Anna Bligh, Annastacia Palaszczuk and Gladys Berejiklian are the only women who have received a popular mandate as premier of an Australian state (21 March 2009, 31 January 2015 and 23 March 2019).

Women have also been elected to the almost-equivalent posts of chief ministers of the Australian Capital Territory (ACT) and the Northern Territory (NT). Rosemary Follett (Labor) was elected as the inaugural Chief Minister of the ACT in 1989, nine months before any woman became premier of a state. Kate Carnell (Liberal), and Clare Martin (Labor) also received popular mandates as chief ministers of the ACT and the NT respectively. Clare Martin was the only one of these three women to lead a majority government.

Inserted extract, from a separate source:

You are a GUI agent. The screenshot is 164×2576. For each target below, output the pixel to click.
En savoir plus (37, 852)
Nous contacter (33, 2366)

Of all female premiers and chief ministers, only Clare Martin and Annastacia Palaszczuk have gained re-election after successfully completing a term from election to election. Rosemary Follett did win two consecutive elections, but had an interrupted term of service from 5 December 1989 (when a successful motion of no confidence passed by establishing a new government led by Trevor Kaine) to 6 June 1991 (when another motion of no confidence was passed, this time against Trevor Kaine, re-establishing Follett as chief minister).